**Input data**
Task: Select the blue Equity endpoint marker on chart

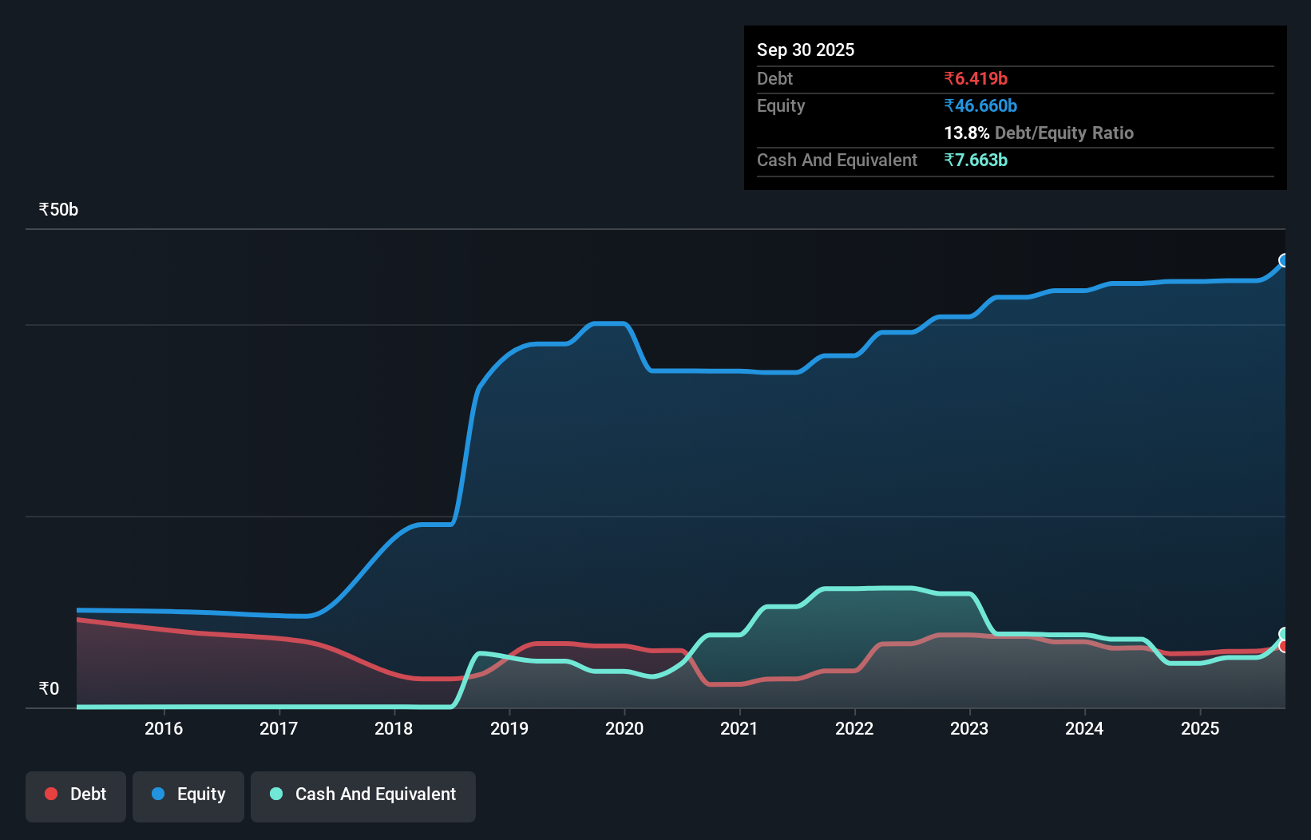Action: pyautogui.click(x=1284, y=260)

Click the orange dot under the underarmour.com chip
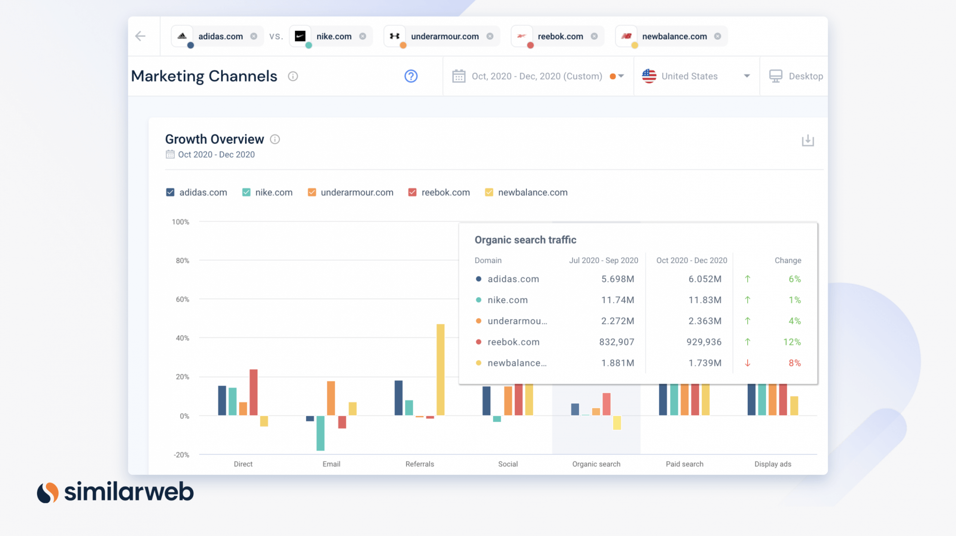click(x=403, y=45)
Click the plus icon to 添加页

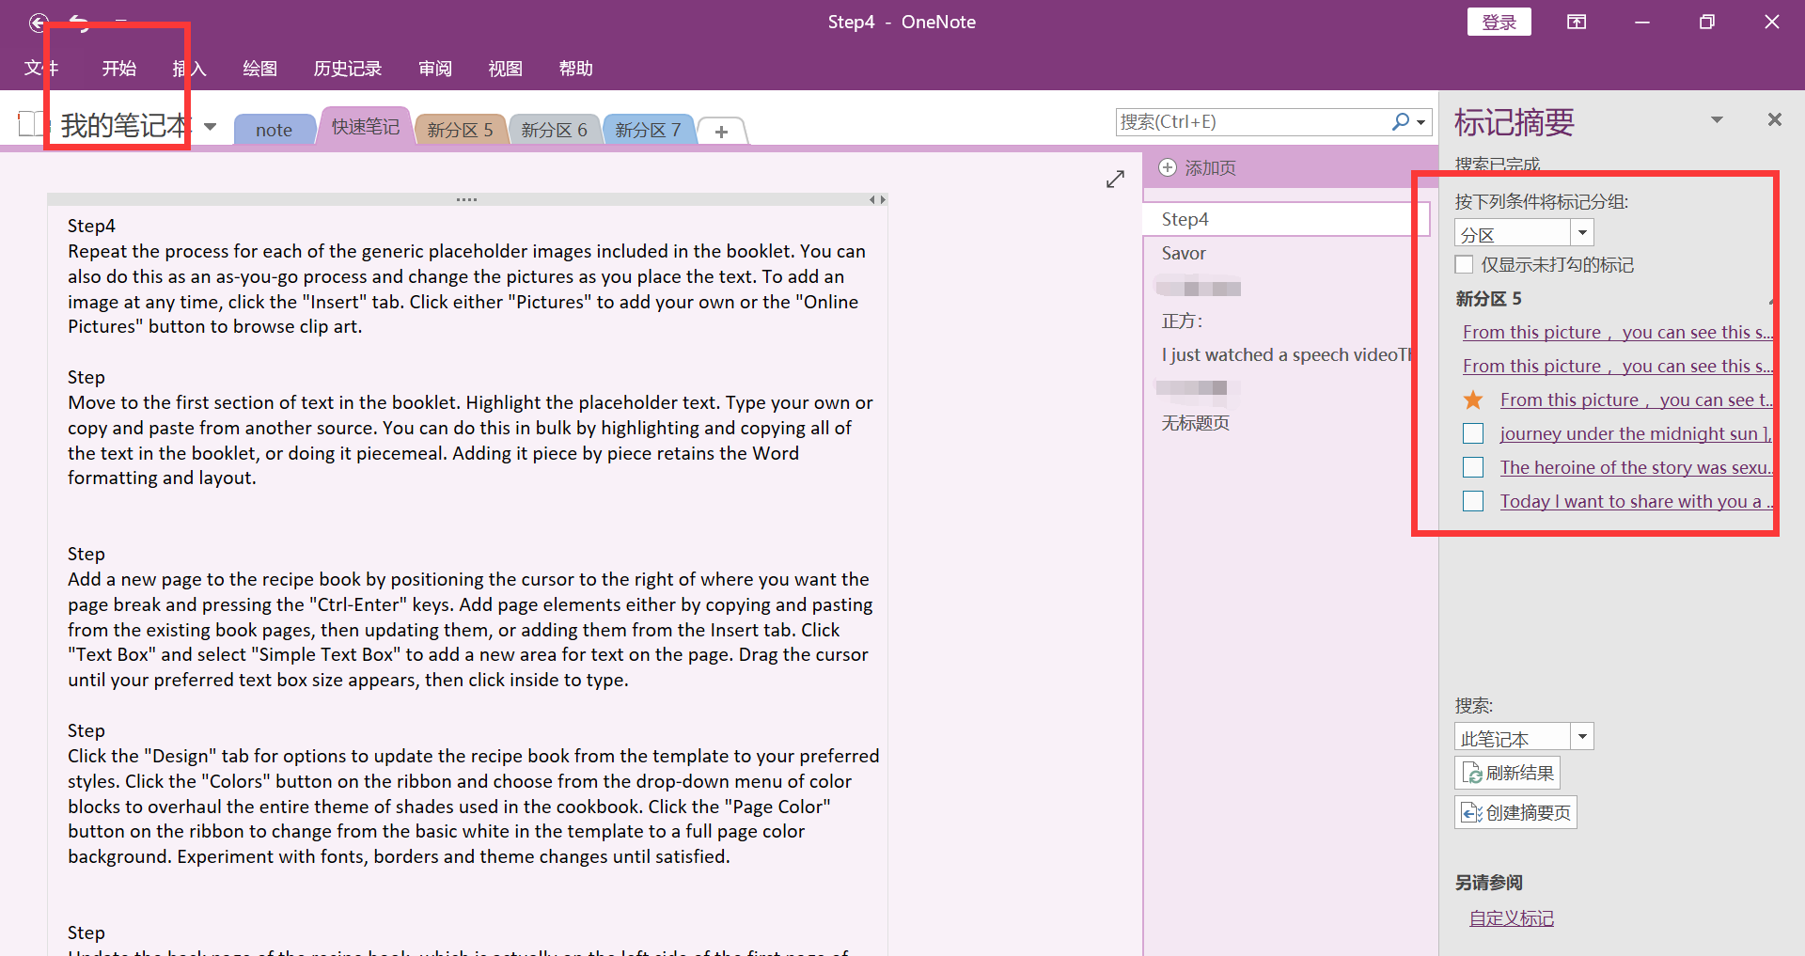[x=1169, y=167]
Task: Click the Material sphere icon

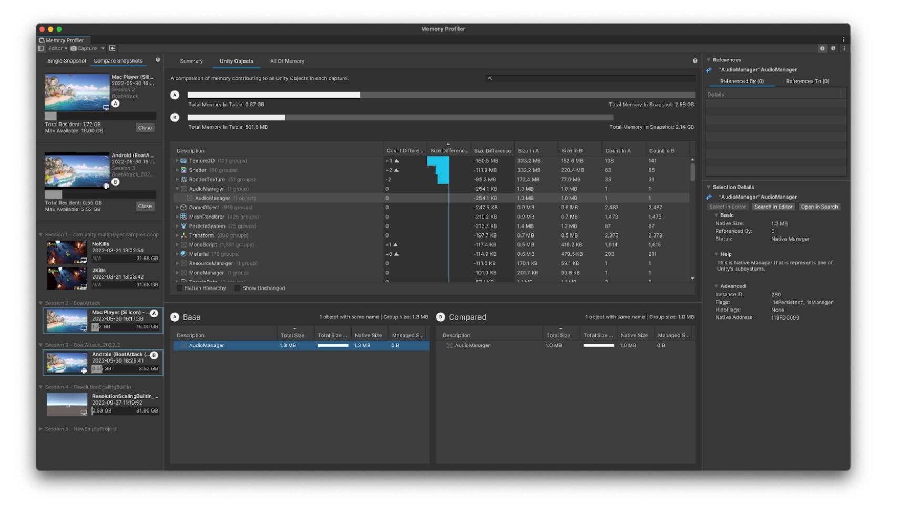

**What to do**
All of the material above is to be retyped exactly, with no pictures included.

**Expected output**
Task: Select the blue Equity endpoint marker on chart

Action: pyautogui.click(x=1284, y=260)

Click the orange dot under the underarmour.com chip
click(x=403, y=45)
Click the plus icon to 添加页

[x=1169, y=167]
Task: Click the Material sphere icon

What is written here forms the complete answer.